Los Angeles plot – August 2005
Four members of a local terrorist cell, Jam'iyyat Ul-Islam Is-Saheeh (JIS), were arrested in Los Angeles and charged with conspiring to attack the L.A. International Airport, a US military recruiting center, and the Israeli Consulate. Kevin James allegedly founded JIS while in prison, converting co-conspirators Levar Haley Washington, Gregory Vernon Patterson, and Hammad Riaz Samana. James and Washington pleaded guilty in December 2007. James received 16 years in prison and Washington 22 years. Patterson received 12 years, 3 months. Samana was found unfit to stand trial and detained in a federal prison facility.

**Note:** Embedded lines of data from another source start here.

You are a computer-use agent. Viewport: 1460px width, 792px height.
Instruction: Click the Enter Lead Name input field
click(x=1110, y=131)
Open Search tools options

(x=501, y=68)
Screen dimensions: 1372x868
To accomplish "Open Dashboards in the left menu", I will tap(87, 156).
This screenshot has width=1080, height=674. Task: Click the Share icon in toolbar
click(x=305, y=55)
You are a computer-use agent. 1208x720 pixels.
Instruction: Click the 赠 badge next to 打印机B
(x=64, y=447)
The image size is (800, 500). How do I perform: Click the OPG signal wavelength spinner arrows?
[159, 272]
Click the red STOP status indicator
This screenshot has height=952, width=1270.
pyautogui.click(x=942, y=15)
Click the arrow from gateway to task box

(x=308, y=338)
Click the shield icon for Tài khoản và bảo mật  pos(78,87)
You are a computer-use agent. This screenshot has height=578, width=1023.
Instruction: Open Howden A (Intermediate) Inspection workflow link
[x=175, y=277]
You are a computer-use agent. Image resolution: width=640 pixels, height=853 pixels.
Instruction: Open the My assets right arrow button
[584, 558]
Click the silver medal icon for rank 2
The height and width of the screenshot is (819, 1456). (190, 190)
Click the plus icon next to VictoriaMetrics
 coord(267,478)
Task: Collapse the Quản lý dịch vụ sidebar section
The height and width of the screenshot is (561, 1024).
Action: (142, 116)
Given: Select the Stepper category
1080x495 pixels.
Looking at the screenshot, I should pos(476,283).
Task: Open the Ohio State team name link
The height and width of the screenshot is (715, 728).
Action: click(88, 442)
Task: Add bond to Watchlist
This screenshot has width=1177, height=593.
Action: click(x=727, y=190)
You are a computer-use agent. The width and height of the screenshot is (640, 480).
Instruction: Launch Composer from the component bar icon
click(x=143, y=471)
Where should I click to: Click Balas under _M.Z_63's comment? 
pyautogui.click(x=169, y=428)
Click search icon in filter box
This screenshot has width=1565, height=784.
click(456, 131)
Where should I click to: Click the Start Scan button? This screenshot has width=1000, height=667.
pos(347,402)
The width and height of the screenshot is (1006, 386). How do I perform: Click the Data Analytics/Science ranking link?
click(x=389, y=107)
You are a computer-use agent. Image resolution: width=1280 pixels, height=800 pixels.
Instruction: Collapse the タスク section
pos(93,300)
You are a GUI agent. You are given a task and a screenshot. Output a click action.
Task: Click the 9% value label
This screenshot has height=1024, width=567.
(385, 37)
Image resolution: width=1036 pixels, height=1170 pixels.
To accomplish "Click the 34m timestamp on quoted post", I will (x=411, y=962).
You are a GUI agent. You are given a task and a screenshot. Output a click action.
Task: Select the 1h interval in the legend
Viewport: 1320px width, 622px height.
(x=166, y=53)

Michael Reynolds was charged with involvement in a multistate plot to blow up a Wyoming natural-gas refinery and other pipeline and refinery targets. He was arrested while trying to pick up a $40,000 payment for planning the attack. Shannen Rossmiller, his purported contact, was a Montana judge who was working with the FBI to nab terrorists online and had been corresponding with Reynolds. The FBI later tracked explosives in a storage locker in Reynolds's hometown of Wilkes-Barre, Pa. Reynolds was convicted of providing material support to terrorists and three explosives-related charges. He was sentenced to 30 years in prison.